TwinCAT Machine Learning Creator für automatisierte Modellbildung
Der TwinCAT Machine Learning Creator (MLC) ergänzt die Plattform um Werkzeuge zur automatischen Generierung von KI-Modellen. Als „Version Zero Generator“ erstellt er erste Modellvarianten, dokumentiert deren Verhalten und unterstützt die Auditierung durch automatisierte Reports. Automatisierungs- und Prozessexperten können damit eigenständig Modelle entwickeln und bewerten, ohne externe Datenwissenschaftler einbinden zu müssen.

Mit TwinCAT MLC Signals and Time Series lassen historische, zeitlich geordnete Daten analysieren, um Muster und Trends zu erkennen sowie zukünftige Werte vorherzusagen oder Anomalien zu identifizieren.
Dr. Fabian Bause, Produktmanager TwinCAT, Beckhoff Automation
Die mit TwinCAT MLC erzeugten Modelle werden im offenen ONNX-Format exportiert und erfüllen die Echtzeitanforderungen der Steuerung. Mit der Erweiterung „TwinCAT MLC Signals and Time Series“ lassen sich nun auch Signale und Zeitreihen analysieren – ein wichtiger Schritt für Anwendungen wie Anomalieerkennung, Condition Monitoring und Qualitätsprüfung.

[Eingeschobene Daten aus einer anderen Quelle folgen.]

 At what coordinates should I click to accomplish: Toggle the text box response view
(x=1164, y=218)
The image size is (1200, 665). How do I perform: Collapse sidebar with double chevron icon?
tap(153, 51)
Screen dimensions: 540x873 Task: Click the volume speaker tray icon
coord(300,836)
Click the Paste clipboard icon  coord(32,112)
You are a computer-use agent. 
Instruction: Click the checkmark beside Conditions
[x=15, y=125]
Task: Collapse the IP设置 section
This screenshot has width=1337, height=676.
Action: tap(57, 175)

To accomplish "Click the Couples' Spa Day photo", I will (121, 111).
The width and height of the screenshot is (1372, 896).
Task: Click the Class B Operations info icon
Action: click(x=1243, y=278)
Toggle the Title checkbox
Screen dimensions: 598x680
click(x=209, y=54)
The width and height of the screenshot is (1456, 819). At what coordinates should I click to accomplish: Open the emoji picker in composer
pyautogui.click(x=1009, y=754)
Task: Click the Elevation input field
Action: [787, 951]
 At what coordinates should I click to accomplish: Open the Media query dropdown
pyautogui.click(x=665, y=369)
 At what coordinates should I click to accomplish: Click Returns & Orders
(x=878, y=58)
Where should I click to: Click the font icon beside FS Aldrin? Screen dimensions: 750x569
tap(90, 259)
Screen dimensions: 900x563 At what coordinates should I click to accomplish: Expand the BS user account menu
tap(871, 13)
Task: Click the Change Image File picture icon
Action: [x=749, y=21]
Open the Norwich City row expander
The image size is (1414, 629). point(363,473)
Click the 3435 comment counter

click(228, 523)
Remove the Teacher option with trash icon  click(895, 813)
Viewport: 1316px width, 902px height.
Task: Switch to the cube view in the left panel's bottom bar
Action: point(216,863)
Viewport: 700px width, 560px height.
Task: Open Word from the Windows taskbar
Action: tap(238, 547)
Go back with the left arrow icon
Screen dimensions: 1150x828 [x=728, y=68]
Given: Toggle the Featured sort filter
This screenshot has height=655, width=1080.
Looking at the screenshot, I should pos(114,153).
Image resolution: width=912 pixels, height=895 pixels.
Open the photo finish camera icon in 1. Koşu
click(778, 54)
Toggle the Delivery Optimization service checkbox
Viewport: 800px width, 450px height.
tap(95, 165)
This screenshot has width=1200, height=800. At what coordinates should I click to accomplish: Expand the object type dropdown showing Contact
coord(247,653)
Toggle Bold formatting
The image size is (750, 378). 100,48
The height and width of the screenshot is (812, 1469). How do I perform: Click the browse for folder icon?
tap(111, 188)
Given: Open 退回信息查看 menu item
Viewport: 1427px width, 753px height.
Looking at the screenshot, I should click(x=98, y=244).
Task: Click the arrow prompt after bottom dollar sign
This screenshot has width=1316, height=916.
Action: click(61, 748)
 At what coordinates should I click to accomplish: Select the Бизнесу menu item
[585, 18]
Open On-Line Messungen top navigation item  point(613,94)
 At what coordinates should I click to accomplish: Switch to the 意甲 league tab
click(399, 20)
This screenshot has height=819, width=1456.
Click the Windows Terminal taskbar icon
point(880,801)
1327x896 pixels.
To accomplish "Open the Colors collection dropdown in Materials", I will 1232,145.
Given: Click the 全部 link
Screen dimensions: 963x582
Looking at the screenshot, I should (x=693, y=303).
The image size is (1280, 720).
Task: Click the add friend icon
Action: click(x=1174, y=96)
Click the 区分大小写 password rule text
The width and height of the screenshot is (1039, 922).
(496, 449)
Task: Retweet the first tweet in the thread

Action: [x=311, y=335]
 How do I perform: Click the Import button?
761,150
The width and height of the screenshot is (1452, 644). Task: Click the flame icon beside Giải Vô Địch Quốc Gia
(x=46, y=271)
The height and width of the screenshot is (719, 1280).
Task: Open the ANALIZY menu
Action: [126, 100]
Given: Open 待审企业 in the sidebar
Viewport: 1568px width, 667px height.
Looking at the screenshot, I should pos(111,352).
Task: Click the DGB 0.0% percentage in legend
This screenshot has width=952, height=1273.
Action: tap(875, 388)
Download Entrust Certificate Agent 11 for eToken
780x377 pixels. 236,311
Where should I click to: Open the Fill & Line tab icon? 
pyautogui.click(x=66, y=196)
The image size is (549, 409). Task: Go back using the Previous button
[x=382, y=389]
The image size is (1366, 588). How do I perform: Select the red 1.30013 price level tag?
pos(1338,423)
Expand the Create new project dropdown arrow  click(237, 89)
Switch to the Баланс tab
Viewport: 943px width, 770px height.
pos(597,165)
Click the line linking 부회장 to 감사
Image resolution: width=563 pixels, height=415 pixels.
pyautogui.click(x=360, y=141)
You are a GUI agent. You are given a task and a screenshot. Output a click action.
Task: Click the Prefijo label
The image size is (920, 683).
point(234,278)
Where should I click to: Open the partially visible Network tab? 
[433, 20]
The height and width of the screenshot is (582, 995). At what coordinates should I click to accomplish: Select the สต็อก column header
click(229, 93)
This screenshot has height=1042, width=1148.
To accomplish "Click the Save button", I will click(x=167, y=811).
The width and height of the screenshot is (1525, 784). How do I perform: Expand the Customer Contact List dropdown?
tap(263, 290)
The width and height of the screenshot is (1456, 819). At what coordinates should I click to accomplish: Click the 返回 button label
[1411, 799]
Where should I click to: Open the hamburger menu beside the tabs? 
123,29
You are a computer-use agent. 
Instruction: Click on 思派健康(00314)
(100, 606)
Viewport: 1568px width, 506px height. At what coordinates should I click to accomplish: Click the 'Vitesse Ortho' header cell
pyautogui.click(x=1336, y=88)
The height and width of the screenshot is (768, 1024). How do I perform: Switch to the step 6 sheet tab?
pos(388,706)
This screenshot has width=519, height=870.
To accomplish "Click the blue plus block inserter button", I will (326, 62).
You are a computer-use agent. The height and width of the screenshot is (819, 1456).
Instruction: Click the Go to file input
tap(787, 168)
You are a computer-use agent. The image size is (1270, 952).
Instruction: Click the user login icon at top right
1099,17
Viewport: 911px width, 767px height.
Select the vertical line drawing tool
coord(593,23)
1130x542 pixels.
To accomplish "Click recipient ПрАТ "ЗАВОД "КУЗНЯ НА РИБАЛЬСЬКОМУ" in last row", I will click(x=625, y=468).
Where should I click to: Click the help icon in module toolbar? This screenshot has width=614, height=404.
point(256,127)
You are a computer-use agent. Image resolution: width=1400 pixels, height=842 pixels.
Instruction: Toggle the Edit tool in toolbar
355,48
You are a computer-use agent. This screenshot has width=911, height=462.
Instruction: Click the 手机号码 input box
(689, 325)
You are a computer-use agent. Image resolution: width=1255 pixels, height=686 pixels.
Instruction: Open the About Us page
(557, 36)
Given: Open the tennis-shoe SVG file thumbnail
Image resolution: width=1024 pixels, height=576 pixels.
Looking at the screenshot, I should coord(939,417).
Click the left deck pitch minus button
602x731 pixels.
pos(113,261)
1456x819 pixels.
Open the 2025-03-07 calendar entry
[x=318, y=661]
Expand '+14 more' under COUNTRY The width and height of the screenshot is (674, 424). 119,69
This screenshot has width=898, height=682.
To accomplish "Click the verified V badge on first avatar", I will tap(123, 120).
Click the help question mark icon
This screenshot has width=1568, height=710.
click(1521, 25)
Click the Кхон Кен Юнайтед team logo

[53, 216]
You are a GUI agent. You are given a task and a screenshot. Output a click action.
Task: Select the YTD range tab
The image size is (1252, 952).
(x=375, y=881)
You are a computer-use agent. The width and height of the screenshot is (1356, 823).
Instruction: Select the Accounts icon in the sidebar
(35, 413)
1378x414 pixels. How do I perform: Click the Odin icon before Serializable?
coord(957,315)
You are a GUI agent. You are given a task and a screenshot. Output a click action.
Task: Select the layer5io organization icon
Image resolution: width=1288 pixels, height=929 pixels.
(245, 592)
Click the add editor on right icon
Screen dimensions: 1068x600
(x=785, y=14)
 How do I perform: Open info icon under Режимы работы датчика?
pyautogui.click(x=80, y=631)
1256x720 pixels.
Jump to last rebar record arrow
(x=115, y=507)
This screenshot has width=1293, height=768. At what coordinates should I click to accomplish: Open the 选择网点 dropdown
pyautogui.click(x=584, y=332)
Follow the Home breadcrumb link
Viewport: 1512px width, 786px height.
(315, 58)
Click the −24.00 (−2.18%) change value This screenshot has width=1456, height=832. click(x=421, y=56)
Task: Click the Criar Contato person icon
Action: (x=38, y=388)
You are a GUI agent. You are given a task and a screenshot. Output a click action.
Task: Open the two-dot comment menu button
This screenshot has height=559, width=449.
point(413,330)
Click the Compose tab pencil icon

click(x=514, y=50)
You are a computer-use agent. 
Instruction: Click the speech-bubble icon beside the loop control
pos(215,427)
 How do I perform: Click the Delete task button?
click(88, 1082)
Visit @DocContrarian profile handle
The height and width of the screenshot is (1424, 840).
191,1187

Signal- und Zeitreihenanalyse mit TwinCAT
Die Analyse von Signalen und Zeitreihen bietet zahlreiche industrielle Einsatzmöglichkeiten. Dazu gehören die Erkennung von Motor- und Pumpenfehlern, die Leckageüberwachung in hydraulischen Systemen oder die Verschleißerkennung an Werkzeugen. Durch die Kombination von Strom-, Druck-, Temperatur- und Vibrationsdaten lassen sich Ursachen von Abweichungen nachvollziehen und vorbeugende Maßnahmen ableiten.
In der Qualitätssicherung ermöglichen Inline-Analysen sensorbasierte Prüfungen elektrischer oder mechanischer Größen, etwa bei Schweiß- oder Verpackungsprozessen. Darüber hinaus unterstützt die Zeitreihenanalyse die Optimierung von Energieverbrauch und Prozessparametern. Anwendungen reichen von der prädiktiven Regelung komplexer Anlagen bis zur Ausrichtung von Windkraftkomponenten nach prognostizierten Wetterdaten.